Record extracts:

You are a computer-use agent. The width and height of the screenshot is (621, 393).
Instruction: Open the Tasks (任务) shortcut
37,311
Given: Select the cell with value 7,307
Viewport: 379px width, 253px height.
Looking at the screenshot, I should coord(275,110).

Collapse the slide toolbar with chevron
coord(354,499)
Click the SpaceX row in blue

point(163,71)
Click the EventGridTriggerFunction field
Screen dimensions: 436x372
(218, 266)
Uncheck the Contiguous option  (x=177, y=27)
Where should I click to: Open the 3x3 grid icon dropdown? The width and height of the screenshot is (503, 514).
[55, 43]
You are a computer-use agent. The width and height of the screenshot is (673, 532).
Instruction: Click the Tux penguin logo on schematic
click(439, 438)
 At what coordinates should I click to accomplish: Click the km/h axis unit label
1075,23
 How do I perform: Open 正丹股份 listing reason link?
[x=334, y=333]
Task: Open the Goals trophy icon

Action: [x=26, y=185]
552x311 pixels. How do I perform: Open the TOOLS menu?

Set task:
Return, unchanged, every line of the material above that contains the string "computer". Case counts.

Solution to this problem:
You are a computer-use agent. The width and height of the screenshot is (621, 393).
You are a computer-use agent. The width and height of the screenshot is (673, 532).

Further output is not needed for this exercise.